Positional data are often collected from different locations, such as home and away matches or training pitches, resulting in different orientations of pitch and positional data. For tactical analysis purposes, it is crucial to align the pitch length and width with the x and y axes respectively, allowing for coherent goal-to-goal or side-to-side representations²⁸ and the integration with video data. Folgado et al.¹² proposed that a rotational adjustment is necessary, involving either clockwise or counterclockwise rotation dependent on the specific pitch orientation (Figure 3).

Figure 3.

Two types of rotation and corresponding rotation matrices.

The stepwise procedure for calculating the rotation matrix is as follows: (1) Establish an origin for pitch coordinate system, typically the lower left vertex of pitch; (2) Identify another vertex on the pitch length that should be parallel to the x-axis after rotation; (3) Determine the angle between the pitch length and the x-axis¹²; (4) Calculate the rotation matrix using the determined angle $θ$ , as shown in Figure 3 (Step III). These steps have been outlined in file 1 (line 123–146) and file 2 (line 372–466).

Step IV. Calibrate positional data (application of rotation matrix)

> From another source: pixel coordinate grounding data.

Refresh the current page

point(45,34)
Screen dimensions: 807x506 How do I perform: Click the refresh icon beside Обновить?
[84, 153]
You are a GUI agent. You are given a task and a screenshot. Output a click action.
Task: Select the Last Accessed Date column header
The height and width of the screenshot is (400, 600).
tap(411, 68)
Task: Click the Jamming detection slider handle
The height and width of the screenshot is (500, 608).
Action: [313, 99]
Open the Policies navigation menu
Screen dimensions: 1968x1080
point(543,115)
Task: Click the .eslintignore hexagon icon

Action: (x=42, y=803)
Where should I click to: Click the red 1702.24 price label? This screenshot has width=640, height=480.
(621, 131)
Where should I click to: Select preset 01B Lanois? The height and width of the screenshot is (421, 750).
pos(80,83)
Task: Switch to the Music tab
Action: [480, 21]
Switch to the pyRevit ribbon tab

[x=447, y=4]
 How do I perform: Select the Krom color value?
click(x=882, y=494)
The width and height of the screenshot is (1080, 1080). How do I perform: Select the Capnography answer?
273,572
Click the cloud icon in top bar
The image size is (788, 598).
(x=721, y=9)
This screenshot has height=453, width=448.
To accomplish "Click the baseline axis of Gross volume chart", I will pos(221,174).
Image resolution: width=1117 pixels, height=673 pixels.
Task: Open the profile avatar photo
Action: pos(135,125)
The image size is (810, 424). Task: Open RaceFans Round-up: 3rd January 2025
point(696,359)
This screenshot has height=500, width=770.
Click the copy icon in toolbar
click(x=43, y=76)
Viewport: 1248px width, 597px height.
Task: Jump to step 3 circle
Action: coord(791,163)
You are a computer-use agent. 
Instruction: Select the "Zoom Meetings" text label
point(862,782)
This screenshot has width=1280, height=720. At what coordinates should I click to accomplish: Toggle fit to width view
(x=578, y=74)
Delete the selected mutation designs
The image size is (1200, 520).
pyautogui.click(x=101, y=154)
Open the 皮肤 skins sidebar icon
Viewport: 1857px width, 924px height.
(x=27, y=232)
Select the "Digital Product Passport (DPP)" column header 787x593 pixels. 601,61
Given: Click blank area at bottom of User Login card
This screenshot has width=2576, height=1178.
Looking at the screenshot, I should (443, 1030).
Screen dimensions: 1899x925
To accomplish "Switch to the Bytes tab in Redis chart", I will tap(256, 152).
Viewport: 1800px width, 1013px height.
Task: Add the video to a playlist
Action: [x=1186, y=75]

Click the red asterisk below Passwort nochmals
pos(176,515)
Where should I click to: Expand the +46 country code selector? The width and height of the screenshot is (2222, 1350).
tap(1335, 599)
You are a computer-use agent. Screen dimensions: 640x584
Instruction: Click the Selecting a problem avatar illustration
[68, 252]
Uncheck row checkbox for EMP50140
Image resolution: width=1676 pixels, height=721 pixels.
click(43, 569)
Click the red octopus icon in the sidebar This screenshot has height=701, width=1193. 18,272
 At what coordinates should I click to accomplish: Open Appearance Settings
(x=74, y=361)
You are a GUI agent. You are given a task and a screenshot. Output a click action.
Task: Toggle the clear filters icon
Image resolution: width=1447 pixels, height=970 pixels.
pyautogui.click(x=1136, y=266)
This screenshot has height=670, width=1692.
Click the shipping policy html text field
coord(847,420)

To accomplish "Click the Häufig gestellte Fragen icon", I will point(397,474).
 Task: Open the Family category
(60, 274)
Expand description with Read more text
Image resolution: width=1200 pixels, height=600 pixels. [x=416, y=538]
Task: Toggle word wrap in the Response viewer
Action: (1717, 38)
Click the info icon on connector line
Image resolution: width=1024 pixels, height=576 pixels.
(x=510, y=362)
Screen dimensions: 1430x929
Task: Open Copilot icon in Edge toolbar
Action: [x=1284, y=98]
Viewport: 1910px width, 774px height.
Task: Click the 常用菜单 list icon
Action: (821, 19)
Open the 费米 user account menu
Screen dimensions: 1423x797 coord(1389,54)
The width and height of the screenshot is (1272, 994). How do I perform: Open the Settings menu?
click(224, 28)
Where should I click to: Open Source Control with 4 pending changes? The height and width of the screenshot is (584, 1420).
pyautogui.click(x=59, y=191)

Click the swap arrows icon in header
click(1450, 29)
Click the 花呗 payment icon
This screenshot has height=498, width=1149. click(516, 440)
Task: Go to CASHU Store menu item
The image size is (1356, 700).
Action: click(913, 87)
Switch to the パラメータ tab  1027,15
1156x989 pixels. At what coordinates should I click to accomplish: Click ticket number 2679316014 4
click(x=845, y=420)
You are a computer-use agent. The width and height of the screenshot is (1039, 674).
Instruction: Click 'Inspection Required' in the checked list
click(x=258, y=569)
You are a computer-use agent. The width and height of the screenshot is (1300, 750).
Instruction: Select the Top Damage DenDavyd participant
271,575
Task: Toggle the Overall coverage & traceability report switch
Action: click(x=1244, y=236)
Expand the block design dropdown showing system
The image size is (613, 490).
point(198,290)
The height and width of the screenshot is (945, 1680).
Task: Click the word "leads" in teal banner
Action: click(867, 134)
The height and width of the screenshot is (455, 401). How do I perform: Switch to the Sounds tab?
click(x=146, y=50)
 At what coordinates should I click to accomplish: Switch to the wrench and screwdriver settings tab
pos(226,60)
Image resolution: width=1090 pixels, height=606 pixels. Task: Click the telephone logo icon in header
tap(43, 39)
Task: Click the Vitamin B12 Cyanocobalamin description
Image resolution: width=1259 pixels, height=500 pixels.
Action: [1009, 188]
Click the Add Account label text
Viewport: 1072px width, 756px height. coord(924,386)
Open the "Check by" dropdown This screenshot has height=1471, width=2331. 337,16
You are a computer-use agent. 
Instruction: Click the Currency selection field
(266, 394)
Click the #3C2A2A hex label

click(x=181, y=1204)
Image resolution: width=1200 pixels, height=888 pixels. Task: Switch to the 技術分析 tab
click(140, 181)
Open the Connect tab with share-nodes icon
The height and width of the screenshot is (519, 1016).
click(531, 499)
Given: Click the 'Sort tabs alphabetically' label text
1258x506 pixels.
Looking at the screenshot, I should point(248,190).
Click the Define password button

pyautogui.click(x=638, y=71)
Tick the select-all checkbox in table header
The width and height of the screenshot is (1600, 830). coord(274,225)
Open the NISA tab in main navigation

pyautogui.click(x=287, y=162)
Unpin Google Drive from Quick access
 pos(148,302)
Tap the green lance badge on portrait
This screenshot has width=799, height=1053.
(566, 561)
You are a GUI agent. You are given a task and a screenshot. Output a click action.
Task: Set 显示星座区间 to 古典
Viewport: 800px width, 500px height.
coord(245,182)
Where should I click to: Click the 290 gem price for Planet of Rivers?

Players’ positional data are subsequently rotated with the established rotation matrix, aligning players’ positions to the x and y axes.¹² Each player’s position at every timestamp is expressed as a column vector containing x-coordinate and y-coordinate (equation (1)). The rotation matrix is a 2 × 2 matrix with angle $θ$ (equation (2)). As shown in Figure 3, the rotation is counterclockwise if $θ$ is positive and clockwise if $θ$ is negative. The resulting rotated position is derived through the dot product of these arrays (equation (3)), with the first element as the processed x-coordinate ( $x'$ ) and the second as the processed y-coordinate ( $y'$ ). This transformation ensures that positional data align with the adjusted coordinate system, facilitating accurate and standardised spatial analysis. This step has been outlined file 2 (line 469–475).

Player position = [\begin{matrix} x \\ y \end{matrix}]

(1)

Rotation matrix = [\begin{matrix} \cos θ & - \sin θ \\ \sin θ & \cos θ \end{matrix}]

(2)

\begin{matrix} Rotated position = [\begin{matrix} x' \\ y' \end{matrix}] = [\begin{matrix} \cos θ & - \sin θ \\ \sin θ & \cos θ \end{matrix}] [\begin{matrix} x \\ y \end{matrix}] \\ = [\begin{matrix} x \cos θ - y \sin θ \\ x \sin θ + y \cos θ \end{matrix}] \end{matrix}

(3)

Step V. Integration into team positional dataset

To facilitate team tactical analysis, the rotated Cartesian coordinates of each player are merged into a team positional dataset. This merging process is based on the “timestamp” column, utilising a full outer join approach to preserve the union of keys from all frames (Figure 4(a)). This approach ensures that all original data points are present in the merged dataset, effectively synchronising the players’ data. This step has been outlined in file 2 (line 800–804). Although it is expected that players have a similar data volume, in reality, the number of observations within individual datasets may vary due to signal instability.

Figure 4.

Details of exemplar datasets processed from individual positional data to ready-to-use team positional data, including (a) merging individual data, (b) merged team data, (c) merging with new timeline, and d) interpolation.

Step VI. Identifying missing data

Upon merging players’ data into the team positional dataset, the potential emergence of missing data (i.e., NaN or null value in Figure 4(b)) requires careful consideration. Positional data from GNSS may contain occasional gaps for individual players. This individual data loss could also be identified and resampled. First, the difference between the total observations in the dataset and the expected number of observations should be identified. For example, in the scenario that positional data collected with 10-Hz devices for 60 s, there are supposed to be 600 observations in the dataset (i.e., 60 s × 10 Hz = 600 data points). If there are fewer than 600 data points, this suggests data loss that needs to be addressed.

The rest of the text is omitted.